The general rule is that the lower you go down the cost ladder, the less reliable, available and serviceable systems become. Companies are forced into a trade-off, swapping one for the other until they find a happy medium. What they would like, of course, is an Intel-based server running Windows, because of its comparatively low cost, with features such as:
* Continuous 80% or greater utilisation with automatic reallocation when necessary;
* The ability to run over 60 applications in the same environment without a service outage in years;
* Clusters of up to 512 processors up to 200km apart;
* On-the-fly reallocation of resources;
* The ability to manage both 32-bit and 64-bit environments as a single entity;
* Clusters that manage themselves automatically and have no single point of failure;
* Support for industry-standard peripherals;
* The processing power of 100 servers consuming less than a tenth of the power of conventional servers; and
* An entire data centre that can be managed from a single console and integrates into all major enterprise management systems.

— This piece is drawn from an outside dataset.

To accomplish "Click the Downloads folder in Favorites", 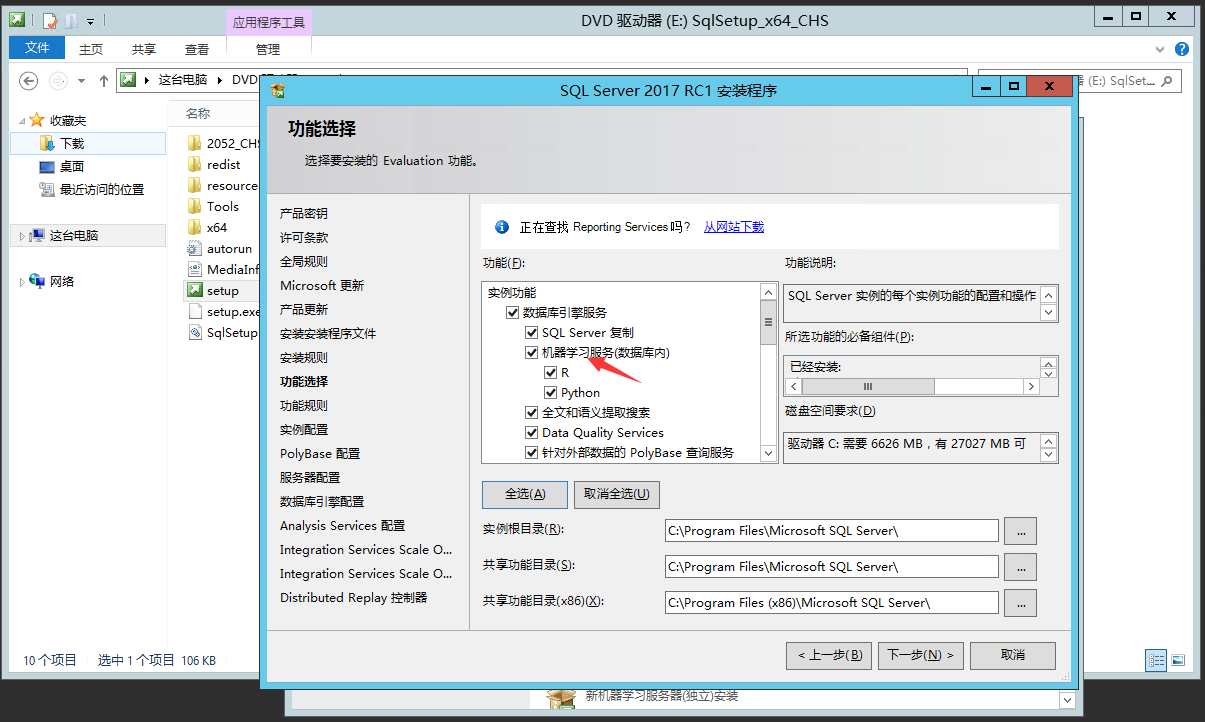I will [72, 144].
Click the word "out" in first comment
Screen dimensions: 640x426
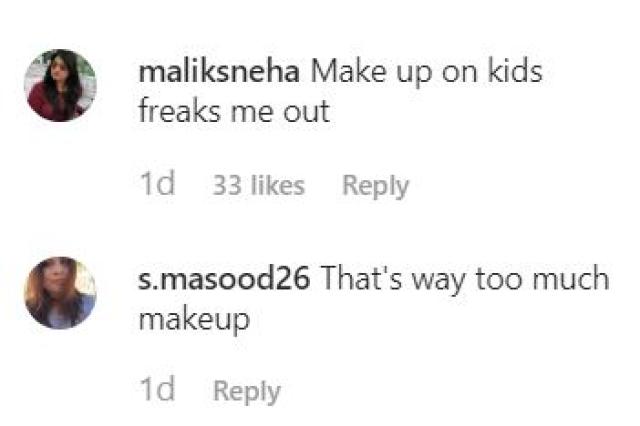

In an open letter, Mike Chuba, editor-in-chief Hardware Platforms for Gartner, says: "Commodity-based hardware technologies will play a major and defining role in future server architectures. Budget-constrained enterprises are looking for means to cut costs - not just incrementally, but dramatically.
"Driving commodity technology into the data centre are Intel`s new, more powerful processors in the form of its new Itanium 2, nicknamed Madison, its Xeon MP nicknamed Gallatin, and enterprising server architectures from vendors with a history in high-end systems, such as Unisys`s Cellular Multi-Processing (CMP) technology in its ES7000 servers."
"The midrange enterprise server space will continue to be squeezed by the volume server space over time, as volume servers continue to move up the food chain with increased performance and scalability," says Lloyd Cohen, research director, Global Enterprise Server Solutions at IDC. "However, midrange enterprise servers will provide a cost-effective alternative to more expensive high-end enterprise servers because of the midrange enterprise servers` advanced functionality, their high availability, and their partitioning capability to support demanding enterprise workloads."
While these user demands warrant enough attention from the research firms to result in premium reports, South African companies have already garnered the benefits. For instance, integrated health fund manager Medscheme is a demonstration of the scalability and reliability available, having invested in four servers, which it expects to last five years. A spokesperson states:
"We are enjoying mainframe-like levels of reliability, uptime and performance from a system with up-front and running costs that come in at a fraction of the price of the proprietary alternatives."
Other South African clients have shown the consolidation capability of the ES7000, aggregating the load previously run on over 80 servers into a single server cluster. The solution is so reliable that they have not had a single application outage in more than 21 months of operation.
By carefully balancing architectural changes with commodity technologies, a few vendors have already answered users` needs and with the increased attention this activity is now receiving from all the major vendors, and with new and better technologies hitting the shelves, users are in for a reliability, performance, scalability and flexibility festival of choice, at the lowest price point imaginable.